Lawmakers from New Jersey and other high-tax states, most of which send billions of dollars more to Washington than they receive in services, have insisted that the spending bill restore at least part of the deduction for state and local taxes that Republicans capped at $10,000 in their $1.9 trillion tax law.

U.S. Sen. Robert Menendez, a member of the tax-writing Senate Finance Committee, previously acknowledged that the spending bill might not fully restore the tax break.

“If I can’t get the full restitution, then I want to get as much as possible to give relief to New Jersey taxpayers as well as others across the country,” Menendez told NJ Advance Media last month.

While the budget resolution allowing Democrats to pass their spending bill under the process known as reconciliation includes funds for restoring part of the tax break, the House Ways and Means Committee left it out of the tax changes it drafted.

The provision could make into the bill when the House Rules Committee takes it up this week, or during negotiations with the Senate to draft the final legislation.

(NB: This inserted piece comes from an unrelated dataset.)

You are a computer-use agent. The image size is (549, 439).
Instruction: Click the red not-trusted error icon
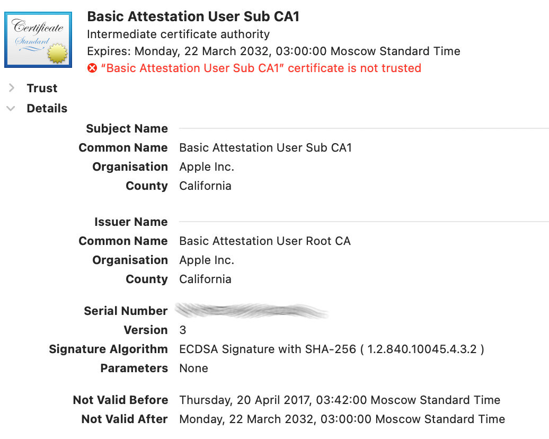point(92,68)
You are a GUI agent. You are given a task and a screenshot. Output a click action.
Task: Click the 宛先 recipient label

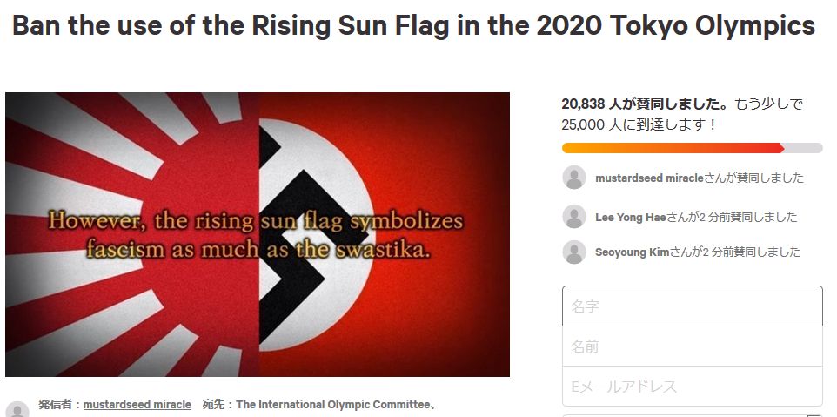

While several lawmakers from New Jersey and other high-tax states have threatened to oppose the spending bill unless it includes an increased state and local tax deduction, some progressive Democrats have taken the opposite tack because most of the benefits would go to the richest taxpayers.

At the same time, however, most of those would see lower taxes as a result of restoring the tax break would be middle-class homeowners. The Joint Committee on Taxation found 66% of those using the tax break in 2019 made less than $200,000, even though a full repeal would give 61% of the benefits to those earning more than $200,000.

“Where we live, here in Northern New Jersey, which is such a beautiful place, if law enforcement and a teacher living together, they make $200,000 a year, it’s a very expensive place to live,” Gotheimer said.

“So, when we reinstate SALT, that’s giving tax breaks for them, because the cost of living here is higher, right? And I just want to be clear about that, that these are folks who are struggling to get by. And reinstating SALT will bring down their taxes.”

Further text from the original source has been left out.